+++ Source material

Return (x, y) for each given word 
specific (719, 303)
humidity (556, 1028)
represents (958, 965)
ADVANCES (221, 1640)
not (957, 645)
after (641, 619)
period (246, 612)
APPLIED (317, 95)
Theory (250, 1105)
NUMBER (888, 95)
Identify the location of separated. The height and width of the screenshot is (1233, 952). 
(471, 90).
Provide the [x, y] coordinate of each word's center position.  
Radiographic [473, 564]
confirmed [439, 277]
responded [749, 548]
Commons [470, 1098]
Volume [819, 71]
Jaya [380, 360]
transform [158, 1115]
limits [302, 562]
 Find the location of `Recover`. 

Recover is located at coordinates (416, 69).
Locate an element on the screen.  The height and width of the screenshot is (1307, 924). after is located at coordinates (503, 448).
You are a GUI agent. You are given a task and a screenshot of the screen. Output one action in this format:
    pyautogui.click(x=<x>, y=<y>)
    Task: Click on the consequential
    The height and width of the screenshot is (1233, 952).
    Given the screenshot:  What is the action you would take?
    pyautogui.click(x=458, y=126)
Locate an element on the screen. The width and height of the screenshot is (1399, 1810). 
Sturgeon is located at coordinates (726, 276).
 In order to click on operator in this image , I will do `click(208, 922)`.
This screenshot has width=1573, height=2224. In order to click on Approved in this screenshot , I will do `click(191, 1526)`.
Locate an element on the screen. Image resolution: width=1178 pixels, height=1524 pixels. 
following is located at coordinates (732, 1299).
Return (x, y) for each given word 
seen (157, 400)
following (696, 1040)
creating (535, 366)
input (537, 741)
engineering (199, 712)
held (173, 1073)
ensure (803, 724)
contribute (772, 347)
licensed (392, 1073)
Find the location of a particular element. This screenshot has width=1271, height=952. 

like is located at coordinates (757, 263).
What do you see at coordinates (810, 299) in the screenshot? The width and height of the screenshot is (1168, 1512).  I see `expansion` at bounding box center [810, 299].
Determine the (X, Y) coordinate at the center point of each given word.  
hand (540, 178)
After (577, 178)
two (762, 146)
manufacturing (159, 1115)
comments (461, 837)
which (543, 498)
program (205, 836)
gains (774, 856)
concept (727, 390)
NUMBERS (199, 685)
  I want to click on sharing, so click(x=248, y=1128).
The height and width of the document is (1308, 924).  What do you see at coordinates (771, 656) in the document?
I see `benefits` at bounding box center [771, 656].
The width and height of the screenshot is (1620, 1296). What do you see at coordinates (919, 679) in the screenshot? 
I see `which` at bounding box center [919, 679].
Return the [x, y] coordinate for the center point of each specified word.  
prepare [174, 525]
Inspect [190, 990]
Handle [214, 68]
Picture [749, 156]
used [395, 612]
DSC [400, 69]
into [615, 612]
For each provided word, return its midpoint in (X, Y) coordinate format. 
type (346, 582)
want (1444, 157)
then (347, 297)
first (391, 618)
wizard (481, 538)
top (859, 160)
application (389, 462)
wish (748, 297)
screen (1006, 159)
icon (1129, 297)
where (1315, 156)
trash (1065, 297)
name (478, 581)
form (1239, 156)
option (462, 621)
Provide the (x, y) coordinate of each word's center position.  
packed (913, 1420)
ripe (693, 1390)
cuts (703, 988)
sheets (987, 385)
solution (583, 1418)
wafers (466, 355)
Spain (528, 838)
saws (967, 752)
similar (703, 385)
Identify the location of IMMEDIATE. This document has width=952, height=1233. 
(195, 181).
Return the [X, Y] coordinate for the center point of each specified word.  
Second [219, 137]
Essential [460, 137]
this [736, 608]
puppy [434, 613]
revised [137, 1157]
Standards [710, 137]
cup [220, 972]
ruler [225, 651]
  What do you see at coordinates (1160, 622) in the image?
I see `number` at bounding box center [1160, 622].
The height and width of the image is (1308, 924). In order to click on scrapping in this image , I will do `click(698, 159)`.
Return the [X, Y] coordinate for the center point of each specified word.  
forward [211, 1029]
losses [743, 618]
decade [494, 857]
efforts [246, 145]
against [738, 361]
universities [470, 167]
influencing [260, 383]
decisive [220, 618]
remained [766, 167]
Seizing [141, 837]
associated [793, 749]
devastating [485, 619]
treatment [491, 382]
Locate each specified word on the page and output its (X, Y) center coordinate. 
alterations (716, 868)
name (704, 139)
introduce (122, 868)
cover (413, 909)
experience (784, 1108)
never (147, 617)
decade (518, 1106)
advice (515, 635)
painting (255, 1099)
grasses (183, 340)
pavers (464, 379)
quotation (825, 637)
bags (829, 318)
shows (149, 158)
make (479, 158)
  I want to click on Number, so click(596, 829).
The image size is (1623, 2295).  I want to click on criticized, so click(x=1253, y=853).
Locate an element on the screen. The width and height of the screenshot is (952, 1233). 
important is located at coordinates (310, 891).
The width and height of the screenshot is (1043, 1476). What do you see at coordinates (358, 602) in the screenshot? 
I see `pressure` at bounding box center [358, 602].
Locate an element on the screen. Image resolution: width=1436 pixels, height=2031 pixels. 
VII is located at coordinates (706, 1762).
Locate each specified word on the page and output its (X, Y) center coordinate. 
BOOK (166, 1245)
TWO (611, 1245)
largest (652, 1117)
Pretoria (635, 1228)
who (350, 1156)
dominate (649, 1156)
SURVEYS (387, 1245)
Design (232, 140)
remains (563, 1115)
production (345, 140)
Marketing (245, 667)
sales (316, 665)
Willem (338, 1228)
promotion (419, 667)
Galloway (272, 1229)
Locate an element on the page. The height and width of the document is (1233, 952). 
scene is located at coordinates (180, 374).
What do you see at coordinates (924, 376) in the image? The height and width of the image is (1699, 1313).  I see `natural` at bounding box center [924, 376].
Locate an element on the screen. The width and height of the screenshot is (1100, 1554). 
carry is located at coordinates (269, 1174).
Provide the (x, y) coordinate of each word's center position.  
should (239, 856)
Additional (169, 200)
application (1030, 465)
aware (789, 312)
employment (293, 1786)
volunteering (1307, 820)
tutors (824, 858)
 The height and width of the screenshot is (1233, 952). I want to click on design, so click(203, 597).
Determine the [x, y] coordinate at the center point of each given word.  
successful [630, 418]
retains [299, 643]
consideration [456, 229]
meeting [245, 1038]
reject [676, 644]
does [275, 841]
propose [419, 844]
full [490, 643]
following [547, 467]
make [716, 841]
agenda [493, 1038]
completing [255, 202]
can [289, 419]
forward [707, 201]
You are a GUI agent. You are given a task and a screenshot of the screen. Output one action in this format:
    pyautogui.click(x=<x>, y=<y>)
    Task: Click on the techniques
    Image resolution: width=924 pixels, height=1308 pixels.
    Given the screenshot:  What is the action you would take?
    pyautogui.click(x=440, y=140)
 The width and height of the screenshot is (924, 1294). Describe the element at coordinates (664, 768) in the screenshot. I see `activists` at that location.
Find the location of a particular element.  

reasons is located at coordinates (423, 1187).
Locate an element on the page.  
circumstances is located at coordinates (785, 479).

++++++

Problem description ->
How many lines of the items above contain the string "Determine"? Treat uppercase and lowercase as different, and reply with the number only.

Response to the task ->
2